## Assigned task
Below, retype the entries from the line containing "The height and width of the screenshot is (644, 1024)." to the line containing "(420, 290).", with both of those lines included. Leave the pictures out.

## Provided data
====================

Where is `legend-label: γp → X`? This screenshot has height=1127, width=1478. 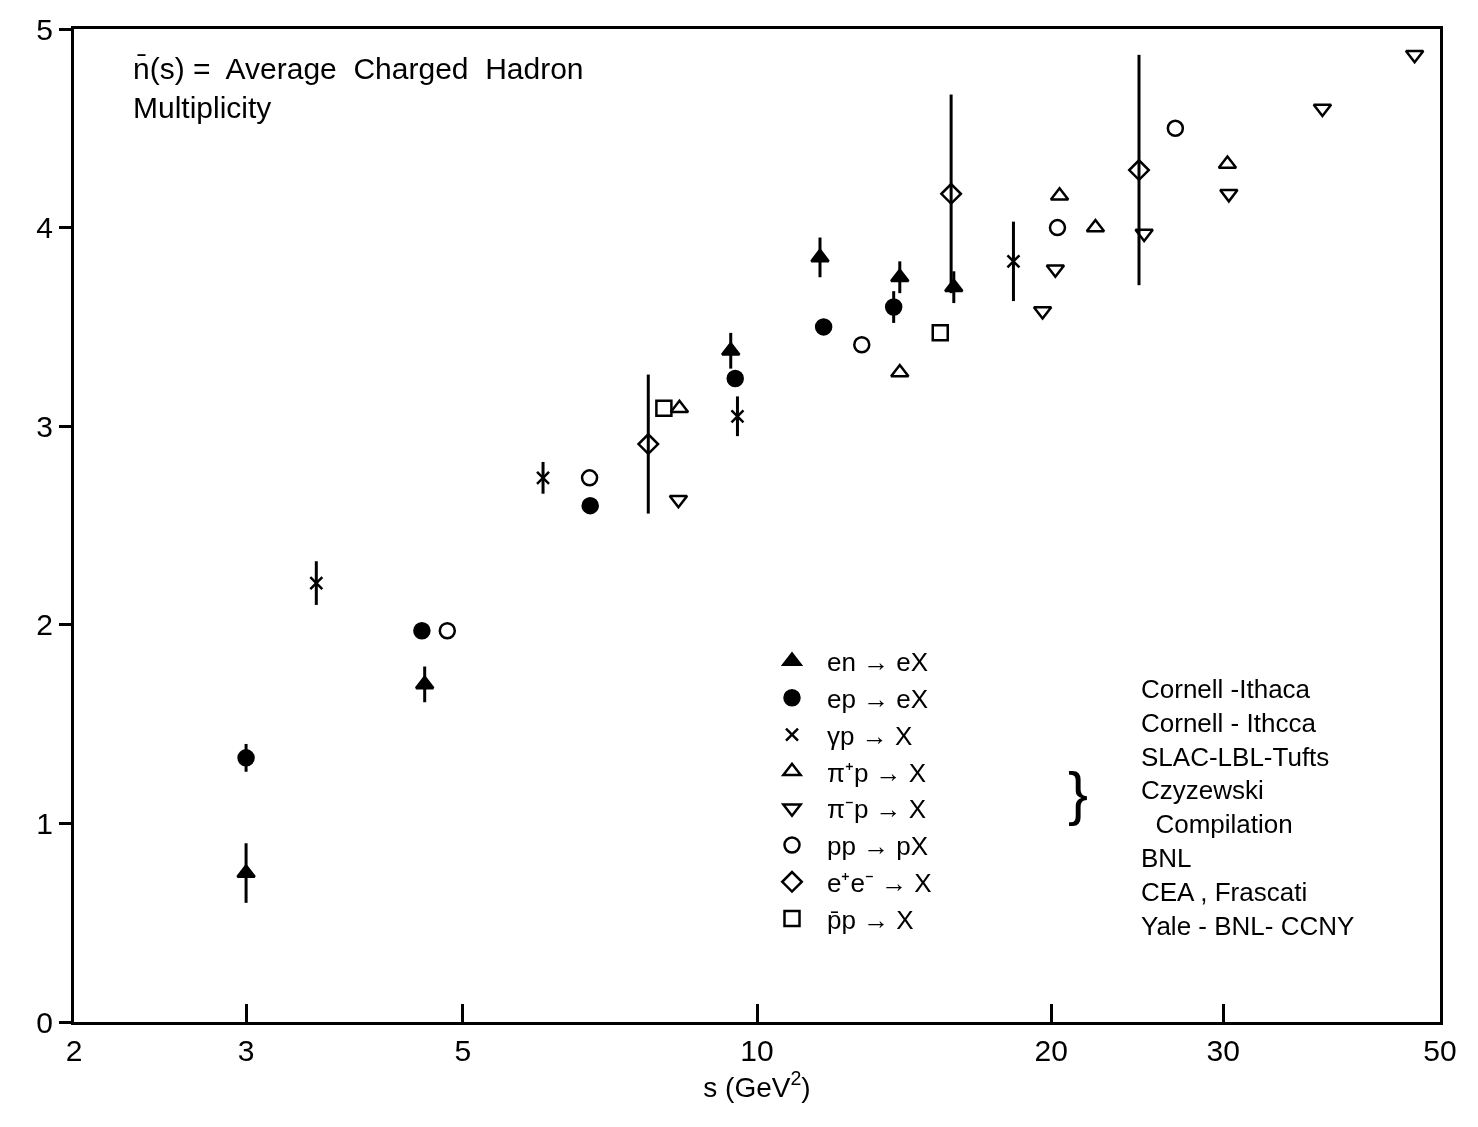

====================

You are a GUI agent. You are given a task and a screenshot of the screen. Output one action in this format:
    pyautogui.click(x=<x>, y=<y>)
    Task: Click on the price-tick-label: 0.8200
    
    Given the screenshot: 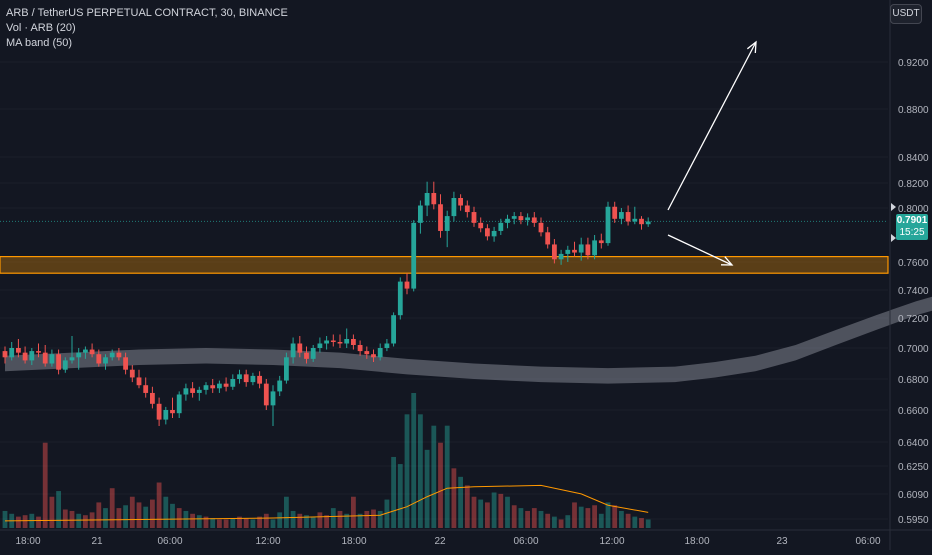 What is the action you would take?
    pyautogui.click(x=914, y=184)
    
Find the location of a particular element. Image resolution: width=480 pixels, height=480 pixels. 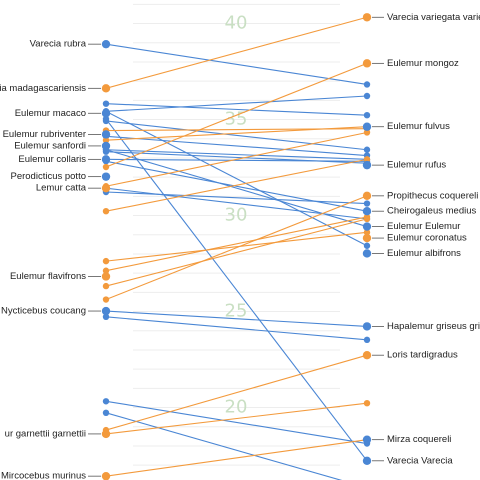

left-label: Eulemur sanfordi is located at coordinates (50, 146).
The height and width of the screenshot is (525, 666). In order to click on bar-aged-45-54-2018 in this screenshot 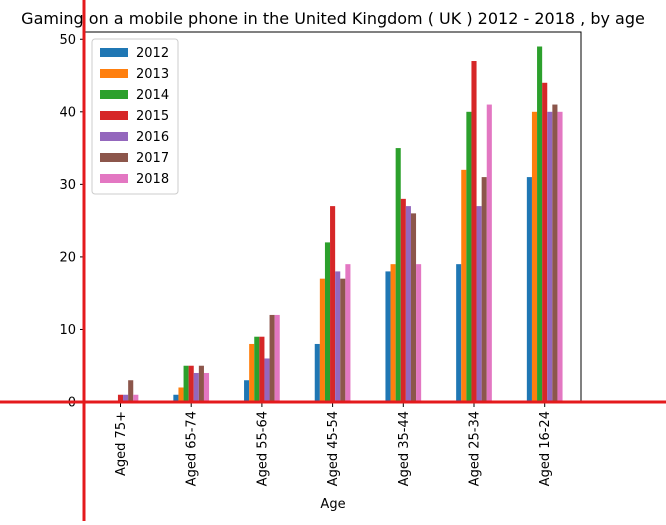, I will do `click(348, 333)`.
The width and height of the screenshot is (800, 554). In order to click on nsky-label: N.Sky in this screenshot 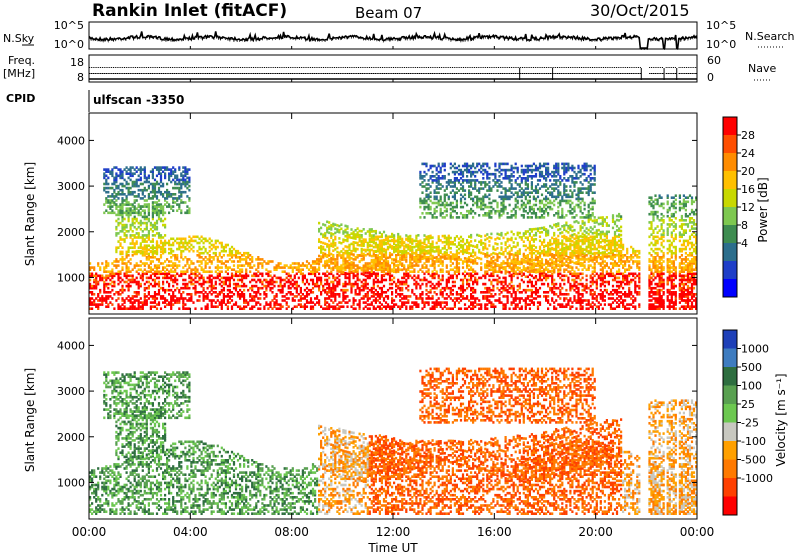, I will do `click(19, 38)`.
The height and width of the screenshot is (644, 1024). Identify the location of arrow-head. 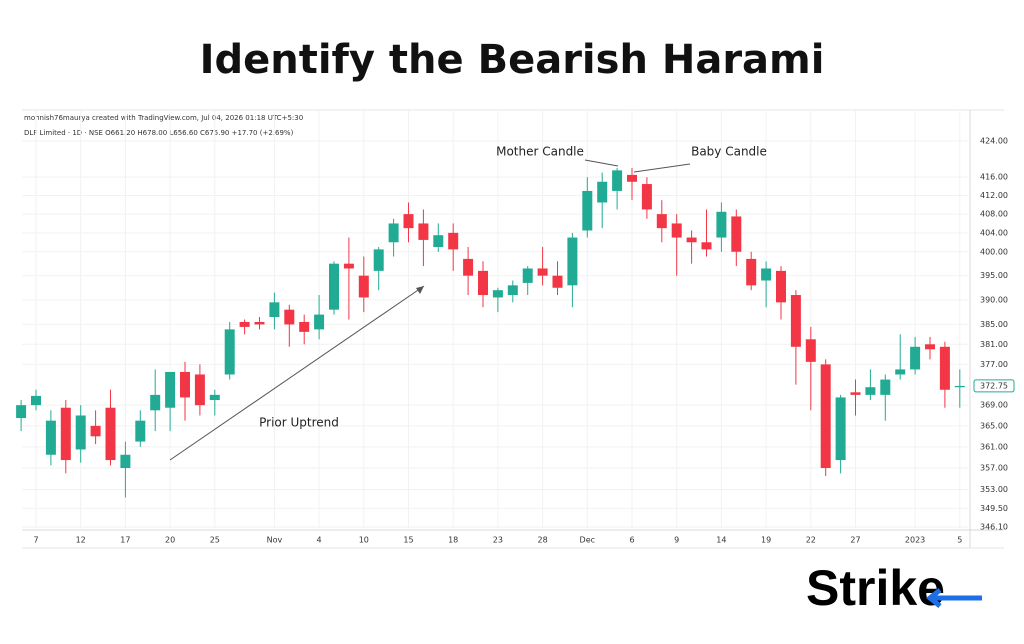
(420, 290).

====================

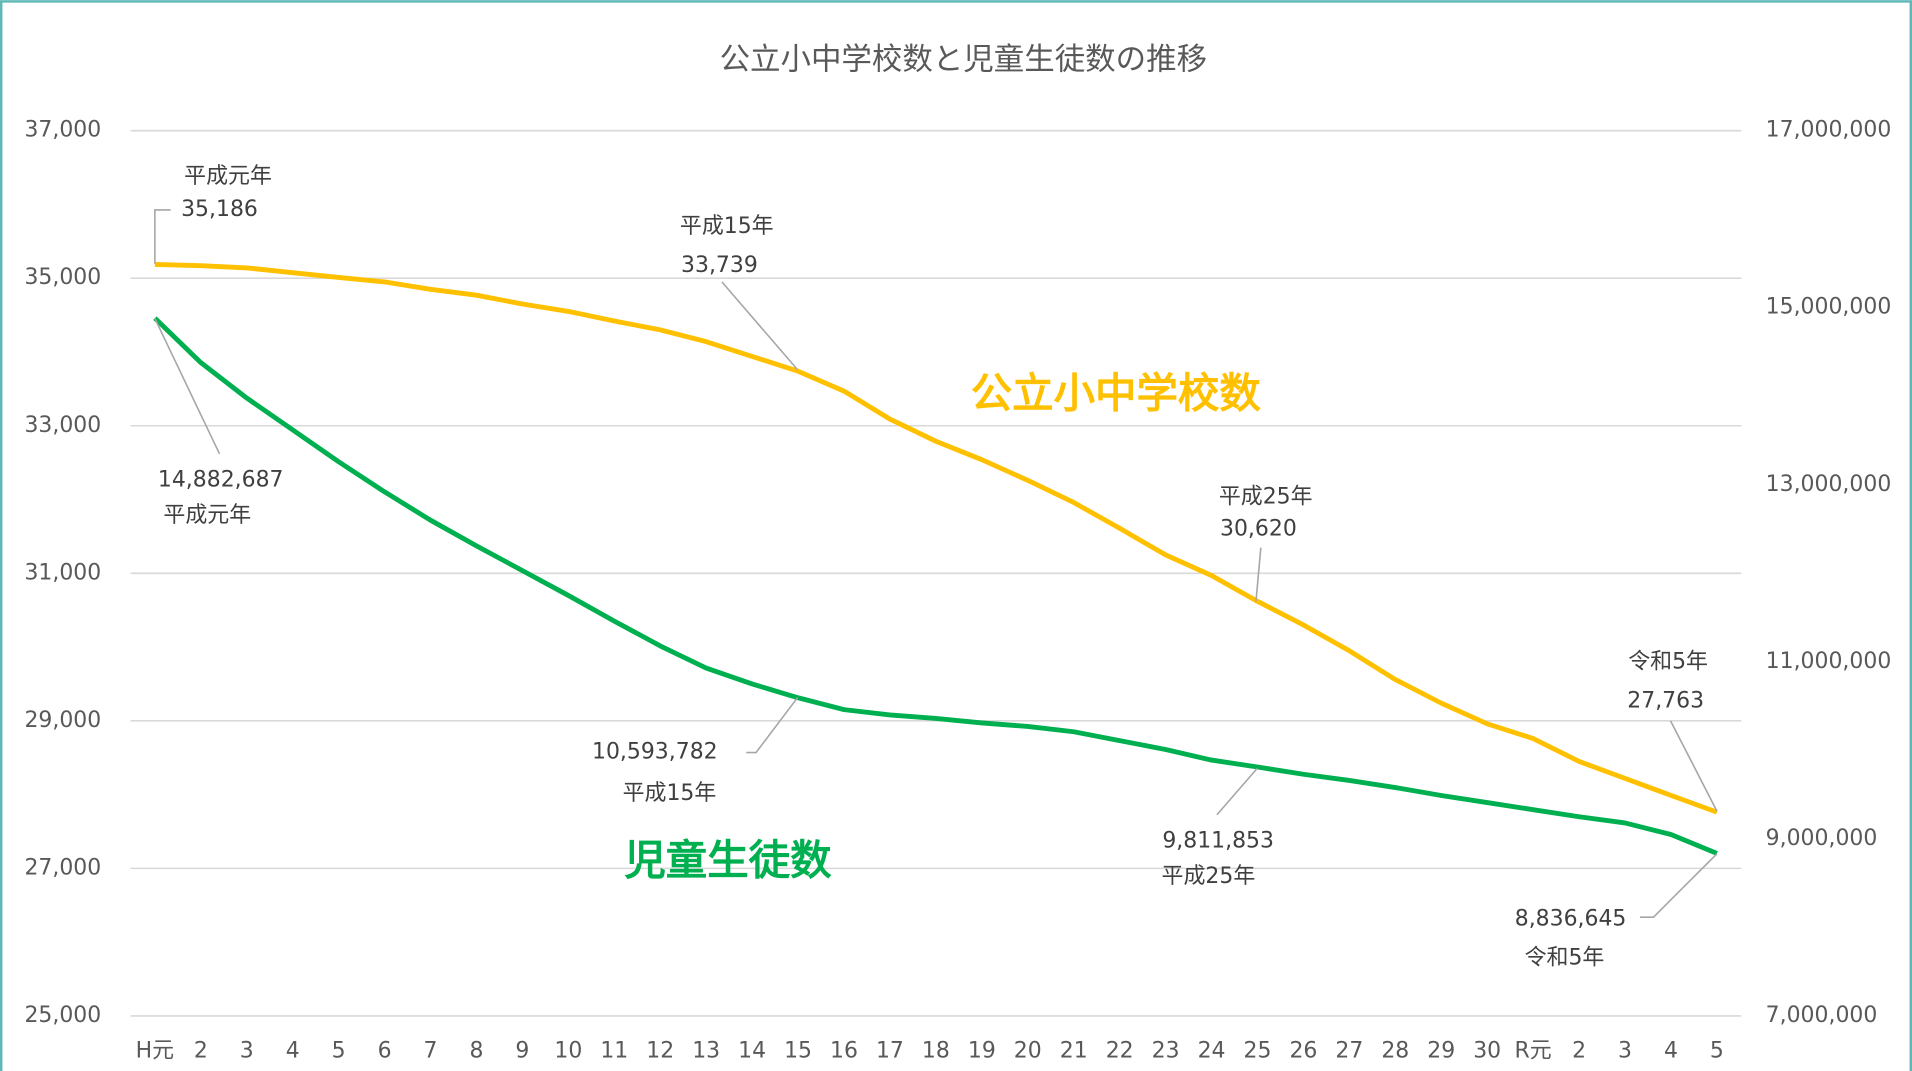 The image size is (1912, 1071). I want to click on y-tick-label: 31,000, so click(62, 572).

====================

## Solution for this problem
The height and width of the screenshot is (644, 1024). Identify the location of arrow-head. 
(420, 290).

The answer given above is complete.